A plusieurs reprises, son époux Omar et sa sœur tentent d’alerter les hommes en uniforme, en vain. Plusieurs gardes-frontière ont été en contact direct avec la famille syrienne, mais aucun d’entre eux n’a appelé les secours. Ils se sont contentés de retransmettre l’information au chef, qui n’a pas non plus jugé nécessaire d’agir.

«Si quelque chose arrive à ma femme ou à mon enfant, je vous en tiendrai pour personnellement responsable», avait lancé Omar à l’accusé, sur ce quai de gare. Le douanier avait alors répondu que le Syrien portait seul la responsabilité des risques encourus, puisqu’il avait décidé d’entreprendre un tel voyage avec une femme enceinte. Des propos qui démontrent, aux yeux des juges militaires, que le douanier avait conscience du danger.

«Il aurait suffi d’un appel»

Lors de son procès, il avait affirmé n’avoir pas perçu l’urgence de la situation. Il aurait dû se rendre lui-même auprès de la jeune femme pour dissiper tout malentendu sur son état de santé, a souligné le juge. Ce n’est qu’au moment d’apercevoir Suha sur le quai, portée par ses proches vers le train, que le douanier a eu conscience du problème, avait-il dit.

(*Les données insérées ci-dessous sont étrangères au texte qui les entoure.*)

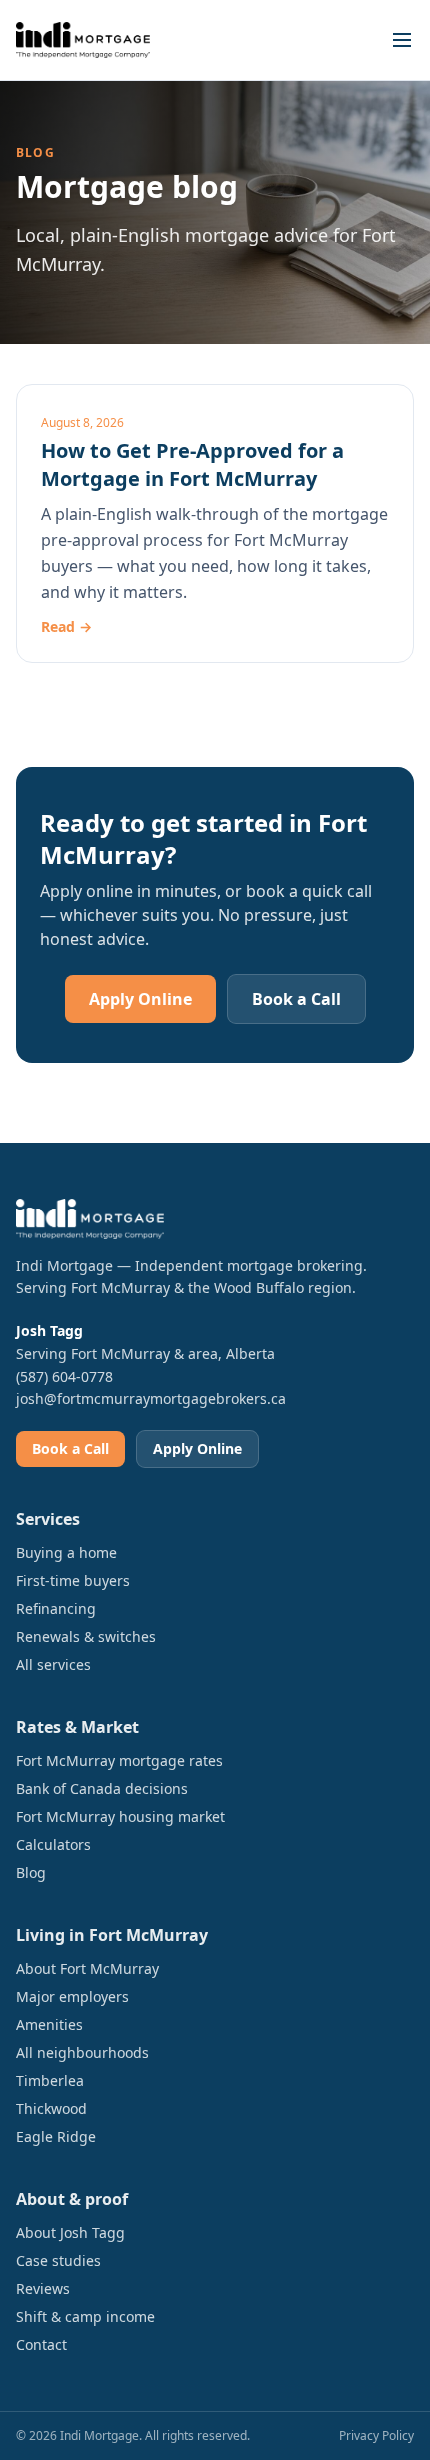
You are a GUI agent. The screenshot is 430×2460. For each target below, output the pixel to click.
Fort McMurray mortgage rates (119, 1760)
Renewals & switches (86, 1636)
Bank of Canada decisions (102, 1788)
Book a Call (296, 999)
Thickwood (51, 2108)
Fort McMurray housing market (120, 1816)
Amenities (49, 2024)
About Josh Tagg (70, 2232)
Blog (31, 1872)
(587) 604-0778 (64, 1376)
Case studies (58, 2260)
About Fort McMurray (87, 1968)
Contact (41, 2344)
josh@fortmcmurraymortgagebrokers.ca (151, 1398)
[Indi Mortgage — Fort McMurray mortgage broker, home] (83, 40)
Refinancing (56, 1608)
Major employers (72, 1996)
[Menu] (402, 40)
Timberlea (50, 2080)
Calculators (53, 1844)
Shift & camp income (85, 2316)
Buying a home (66, 1552)
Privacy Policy (376, 2435)
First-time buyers (73, 1580)
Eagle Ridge (56, 2136)
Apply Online (140, 999)
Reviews (43, 2288)
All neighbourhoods (82, 2052)
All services (53, 1664)
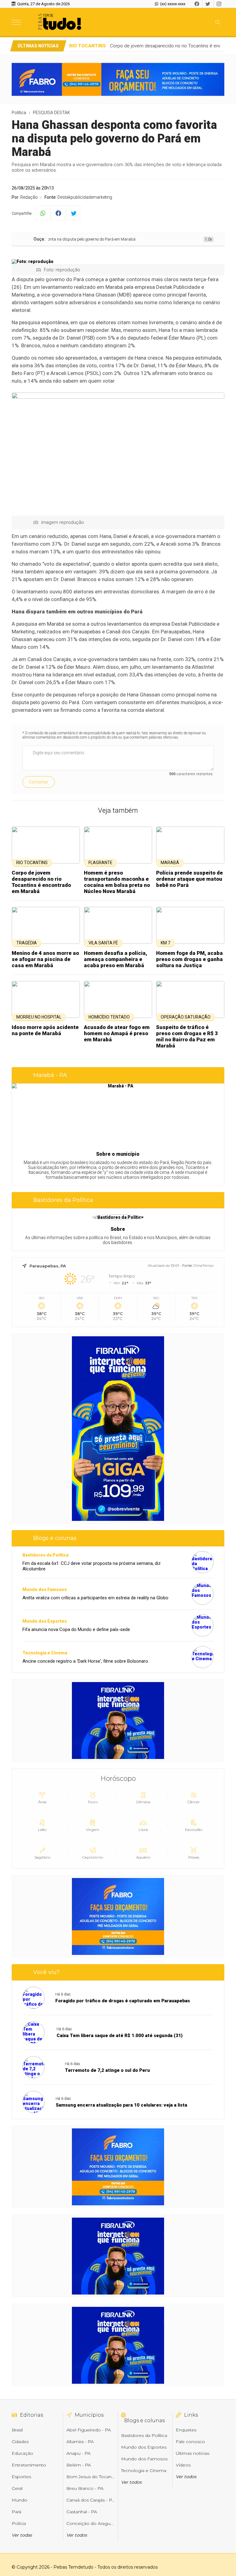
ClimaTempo (203, 1265)
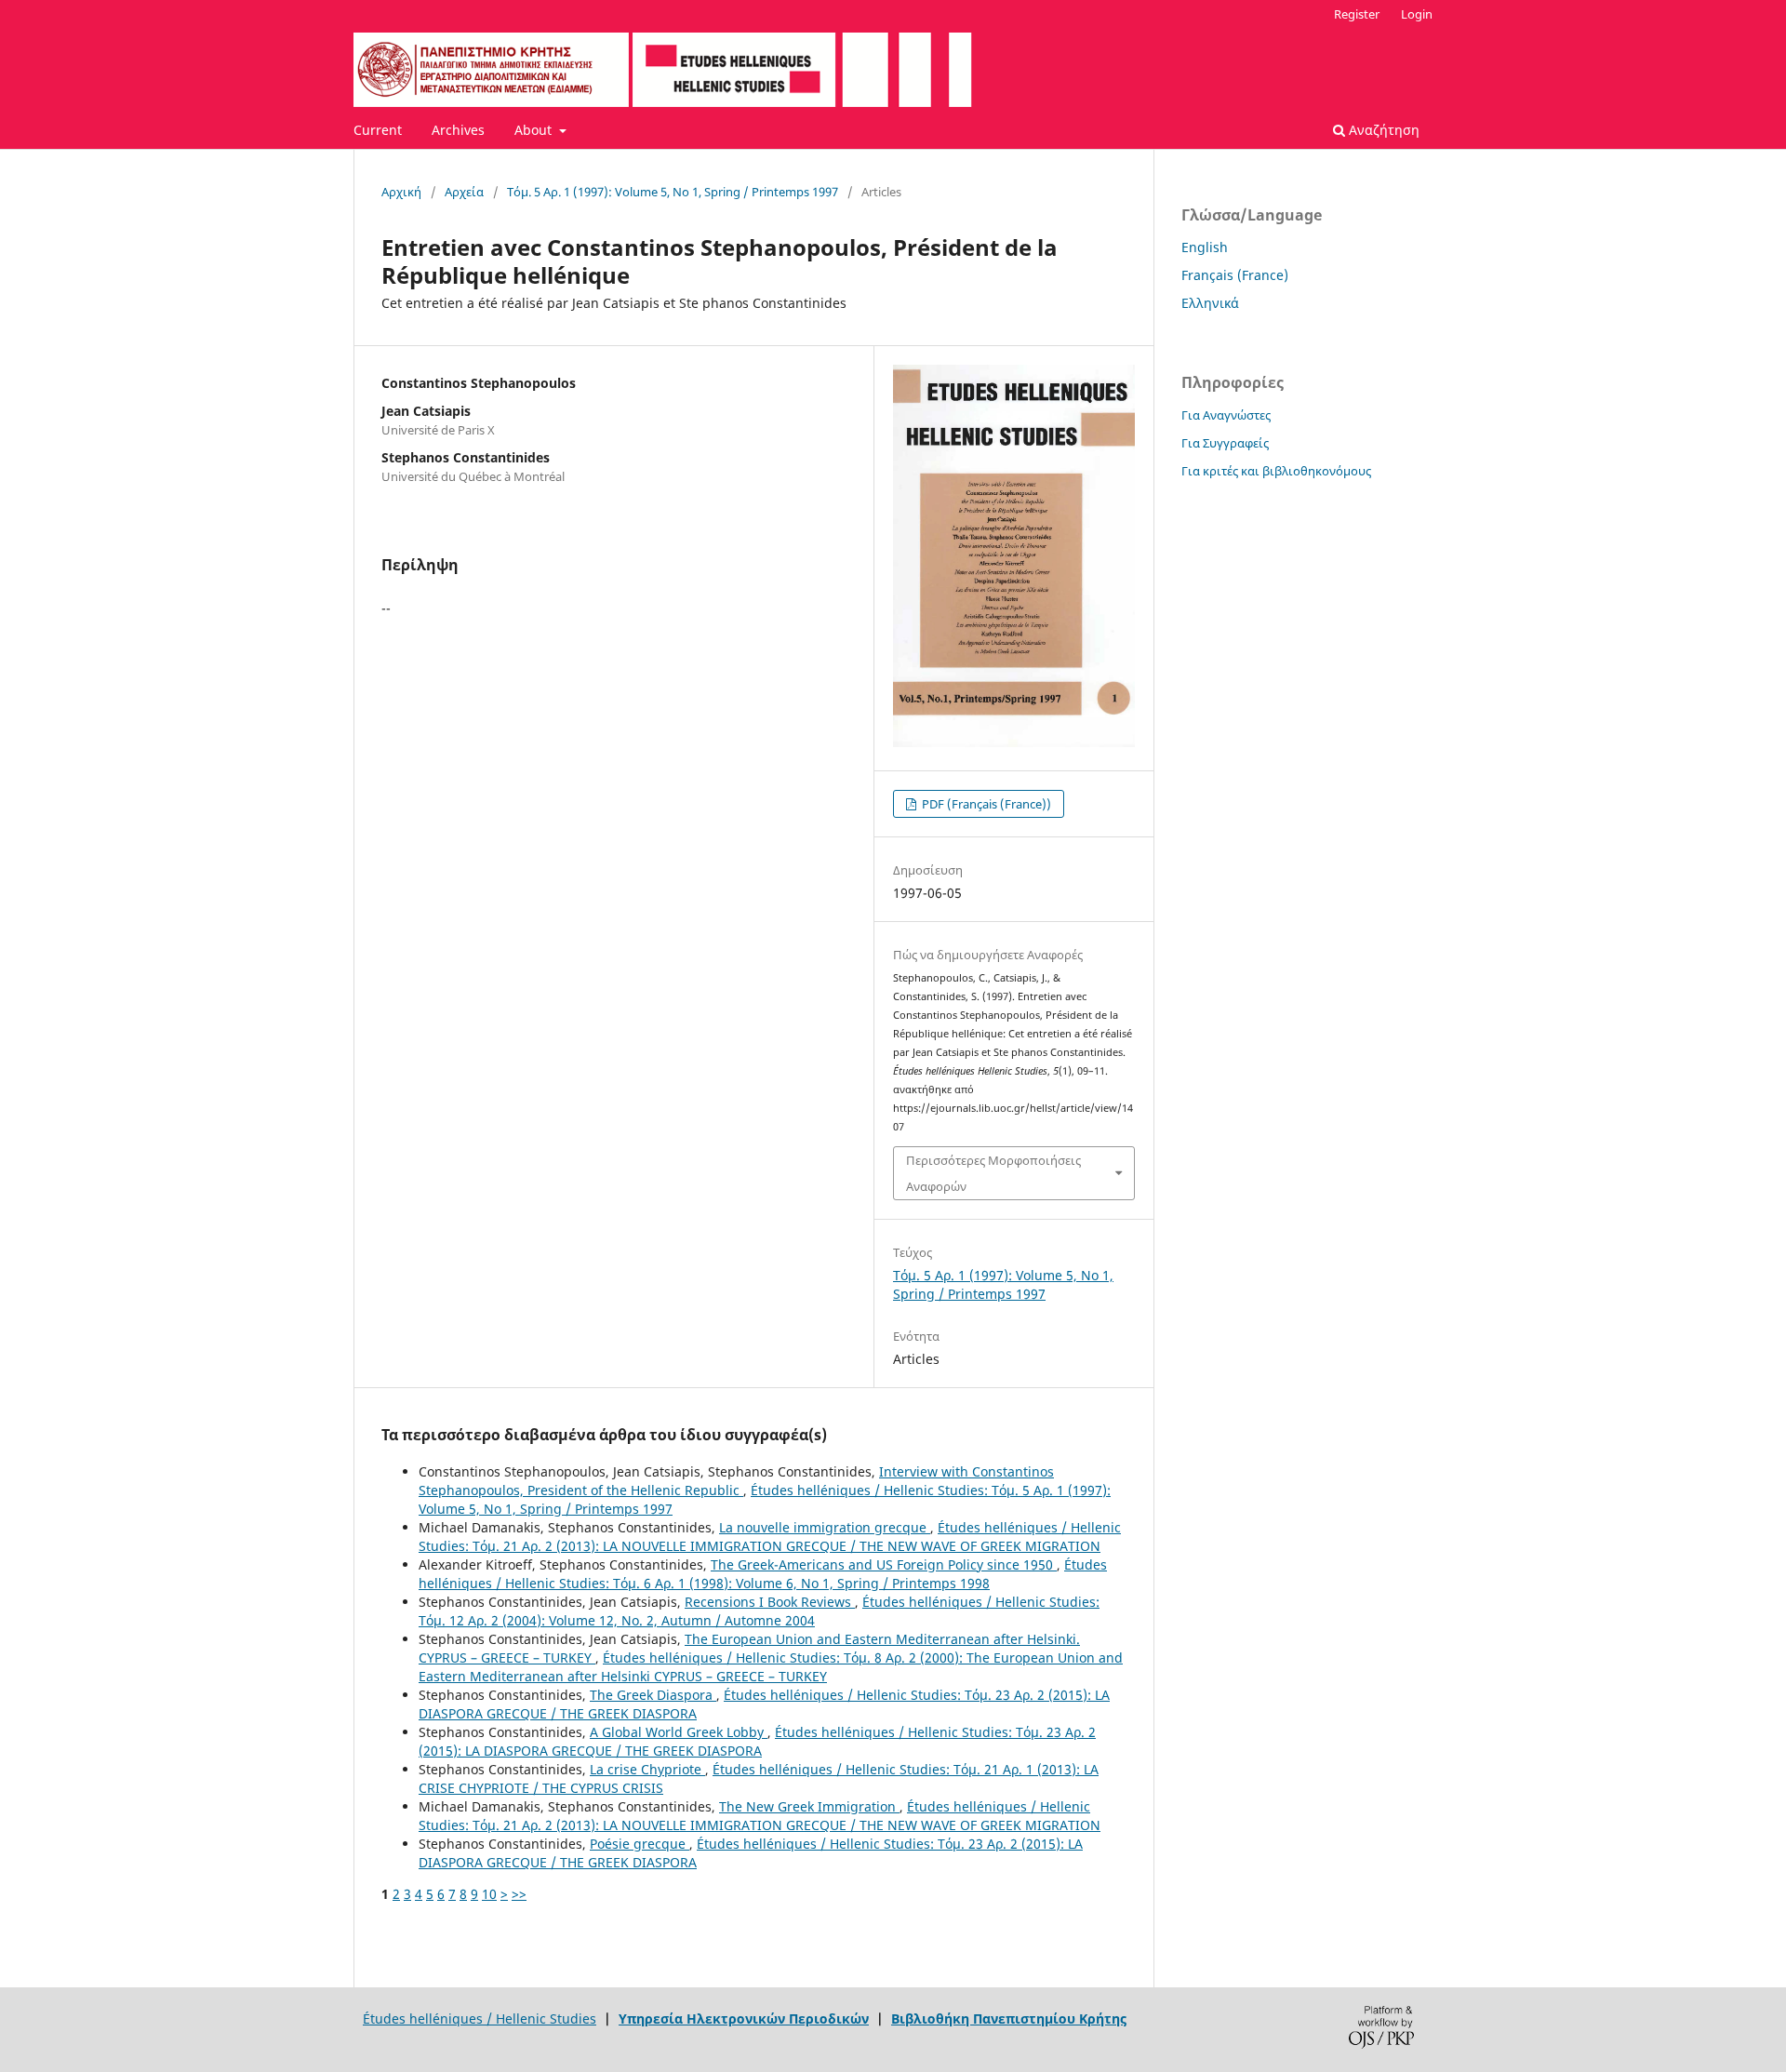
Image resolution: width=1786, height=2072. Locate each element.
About (534, 130)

Il laisse la réfugiée monter dans le wagon et alerte les autorités italiennes de l’arrivée d’une femme enceinte en difficulté. Il aurait plutôt dû composer le numéro de «l’un des nombreux cabinets médicaux» de la région, a encore estimé le juge. «Il aurait suffi d’un appel.» A l’hôpital de Domodossola, les médecins italiens n’ont pu que constater la mort du bébé, causée par un manque d’oxygène, suite à un décollement partiel du placenta. 

Le drame vécu par Suha et sa famille avait suscité une onde de choc en 2014. Depuis, le corps des gardes-frontière s’est doté de nouvelles infrastructures: transport par car, chaises roulantes, civières, couvertures, jouets pour enfants, tables à langer. Mais, dans un communiqué envoyé hier suite au verdict, le syndicat des gardes-frontière pointe du doigt «le manque d’effectifs» dû aux mesures d’économies décidées par l’Assemblée fédérale. «Les tâches ne sont exécutées que dans le stress et sous une pression permanente».

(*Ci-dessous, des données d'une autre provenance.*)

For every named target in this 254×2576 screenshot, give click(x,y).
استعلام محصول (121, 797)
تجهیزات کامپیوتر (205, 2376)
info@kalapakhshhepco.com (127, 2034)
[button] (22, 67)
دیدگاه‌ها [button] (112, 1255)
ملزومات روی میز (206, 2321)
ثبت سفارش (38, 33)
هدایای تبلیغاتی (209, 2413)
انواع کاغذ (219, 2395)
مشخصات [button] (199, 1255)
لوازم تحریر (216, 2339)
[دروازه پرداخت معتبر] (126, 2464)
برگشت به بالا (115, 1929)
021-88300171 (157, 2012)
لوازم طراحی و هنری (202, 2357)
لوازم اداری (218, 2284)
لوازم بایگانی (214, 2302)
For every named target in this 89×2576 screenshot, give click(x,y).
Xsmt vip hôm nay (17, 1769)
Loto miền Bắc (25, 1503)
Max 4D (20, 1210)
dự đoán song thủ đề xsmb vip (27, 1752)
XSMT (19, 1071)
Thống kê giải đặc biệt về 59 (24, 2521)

Aujourd’hui, Suha vit en Allemagne avec ses quatre enfants, âgés de deux à neuf ans. Son époux Omar se trouve encore en Italie, où il travaille depuis cinq mois comme agent de sécurité. Mais il compte rejoindre sa famille dans quelques jours et espère pouvoir, là-bas, retrouver le métier d’enseignant qu’il exerçait en Syrie, avant de fuir la guerre. «J’espère que ce procès pourra contribuer à ce que l’on considère les migrants davantage comme des réfugiés en Suisse. Peut-être même comme des invités», dit-il.